Whatever it is, in the 2010 book, The Roots of Obama’s Rage, D’Souza says that Obama had a single goal as a politician and president: to avenge the wrongs done by colonialism to his Kenyan father.

And pray, how was Obama carrying out his goal? By weakening America’s power and economy in the world, said D’Souza.

The book became an instant bestseller and D’Souza went on to make a political documentary on it called 2016: Obama’s America. Obama’s childhood featured in a major way in the movie, the director claiming that childhood influences strongly affected his decisions as president.

The documentary grossed $33.4 million in the US, and remains the second highest grossing documentary after Michael Moore’s acclaimed Fahrenheit 9/11.

He advertised it as “The movie the White House doesn’t want you to see”.

A string of controversies

But D’Souza’s penchant for attention predates his obsession with Obama. Certainly, he is no stranger to controversy. In his 2007 book, The Enemy at Home: The Cultural Left and Its Responsibility for 9/11, D’Souza blamed liberals and the Left for the tragedy of 9/11.

“The cultural left and its allies in Congress, the media, Hollywood, the non-profit sector and the universities are the primary cause of the volcano of anger toward America that is erupting from the Islamic world,” he wrote.

In 2012 a prominent evangelical magazine unearthed his affair with a mystery woman, while he was still married. The ensuing furore ensured his resignation as President of King’s College in New York. The conservative propagandist was getting a taste of his own medicine.

In 2015, Vanity Fair came closest to describing him as “the hopeful immigrant, determined to excel, and the attention-seeking pest.”

And earlier this year, in February, D’Souza was roundly criticised when in the aftermath of the Florida school shooting he criticised the decision by the state’s lawmakers to vote down the gun ban law. “It was the worst news since their parents told them to get a summer job,” D’Souza tweeted.

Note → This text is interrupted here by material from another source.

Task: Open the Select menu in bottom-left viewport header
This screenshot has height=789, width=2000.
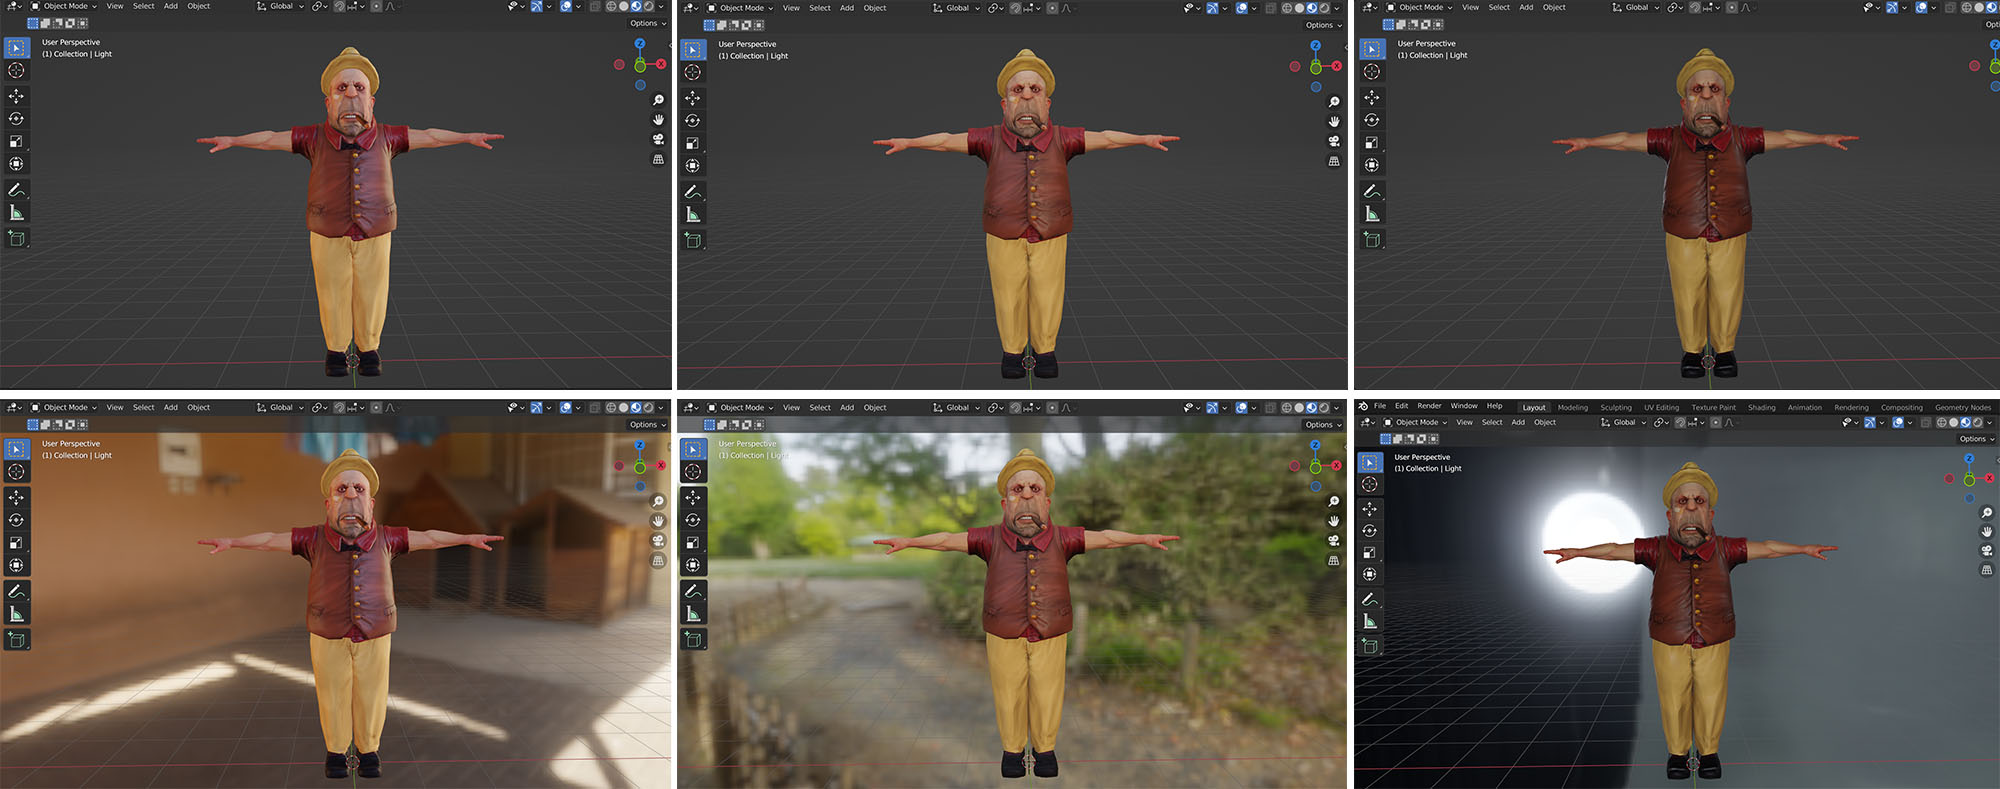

Mumbai to living the American Dream

The Mumbaikar’s America journey started off like thousands of aspiring Indians. After “crushing the S.A.T.’s,” he landed at Dartmouth in 1978. From college publications, to the managing editor of the right-wing Political Review, D’Souza’s conservative views made him the toast of town. He shot to fame with his book, Illiberal Education, where he criticised political correctness for bringing down academic standards across universities.

Soon he had landed the plum and influential job of senior policy analyst with the Reagan administration. D’Souza was living the American Dream. When he married the blonde Dixie Brubaker in 1992, he had said, “It was my mission to marry the all-American girl.”

Until he cheated on her in 2012, the same year he knowingly violated campaign finance laws by trying to help fund his Republican friend’s Senate campaign. As for his film on Trump likening him to Lincoln, D’Souza’s detractors believe it’s a pure case of quid pro quo.

For the time being, Dinesh D’Souza is enjoying and making full use of the limelight. He understands the maxim that all publicity, both positive and negative, is what at least turns America around.